◆ What this task involves ◆
Return, word for word, the lines of the listing below from the one with "Task: Click the Boldness slider handle" through the one with "Open the LinkedIn", and no other lines.

◆ Data extract ◆
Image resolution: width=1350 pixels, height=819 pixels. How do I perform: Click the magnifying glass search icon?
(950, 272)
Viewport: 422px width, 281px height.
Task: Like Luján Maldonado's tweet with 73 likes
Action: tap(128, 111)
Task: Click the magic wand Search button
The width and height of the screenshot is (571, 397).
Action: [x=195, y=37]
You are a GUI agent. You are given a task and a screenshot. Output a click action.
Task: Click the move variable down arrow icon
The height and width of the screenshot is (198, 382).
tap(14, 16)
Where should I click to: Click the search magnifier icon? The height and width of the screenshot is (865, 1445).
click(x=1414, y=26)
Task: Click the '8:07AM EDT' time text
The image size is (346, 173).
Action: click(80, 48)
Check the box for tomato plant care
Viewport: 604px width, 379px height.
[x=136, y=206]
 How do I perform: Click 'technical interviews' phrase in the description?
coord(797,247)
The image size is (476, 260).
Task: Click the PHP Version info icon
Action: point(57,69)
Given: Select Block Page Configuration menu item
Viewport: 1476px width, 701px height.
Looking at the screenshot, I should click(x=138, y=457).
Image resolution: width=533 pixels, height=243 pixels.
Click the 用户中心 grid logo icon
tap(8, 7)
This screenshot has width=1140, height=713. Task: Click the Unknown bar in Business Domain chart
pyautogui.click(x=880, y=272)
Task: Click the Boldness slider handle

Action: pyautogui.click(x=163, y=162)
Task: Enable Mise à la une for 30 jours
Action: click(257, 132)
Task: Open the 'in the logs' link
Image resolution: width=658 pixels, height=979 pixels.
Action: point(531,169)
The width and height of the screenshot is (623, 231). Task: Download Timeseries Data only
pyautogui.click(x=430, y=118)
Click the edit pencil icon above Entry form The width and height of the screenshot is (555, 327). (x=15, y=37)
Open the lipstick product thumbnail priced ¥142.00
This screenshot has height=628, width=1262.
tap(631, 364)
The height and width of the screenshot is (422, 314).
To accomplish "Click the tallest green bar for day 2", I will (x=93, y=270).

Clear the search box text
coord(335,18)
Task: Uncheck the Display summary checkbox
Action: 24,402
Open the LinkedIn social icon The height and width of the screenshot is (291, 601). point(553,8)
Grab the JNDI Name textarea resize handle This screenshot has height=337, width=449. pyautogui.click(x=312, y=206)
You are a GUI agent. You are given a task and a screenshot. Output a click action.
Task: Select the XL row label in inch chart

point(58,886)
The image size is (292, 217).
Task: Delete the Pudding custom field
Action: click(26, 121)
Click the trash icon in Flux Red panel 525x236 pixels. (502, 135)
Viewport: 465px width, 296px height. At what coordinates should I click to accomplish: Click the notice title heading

◆ Task result ◆
Task: Click the Boldness slider handle

Action: pyautogui.click(x=163, y=162)
Task: Enable Mise à la une for 30 jours
Action: click(257, 132)
Task: Open the 'in the logs' link
Image resolution: width=658 pixels, height=979 pixels.
Action: point(531,169)
The width and height of the screenshot is (623, 231). Task: Download Timeseries Data only
pyautogui.click(x=430, y=118)
Click the edit pencil icon above Entry form The width and height of the screenshot is (555, 327). (x=15, y=37)
Open the lipstick product thumbnail priced ¥142.00
This screenshot has height=628, width=1262.
tap(631, 364)
The height and width of the screenshot is (422, 314).
To accomplish "Click the tallest green bar for day 2", I will (x=93, y=270).

Clear the search box text
coord(335,18)
Task: Uncheck the Display summary checkbox
Action: 24,402
Open the LinkedIn social icon The height and width of the screenshot is (291, 601). point(553,8)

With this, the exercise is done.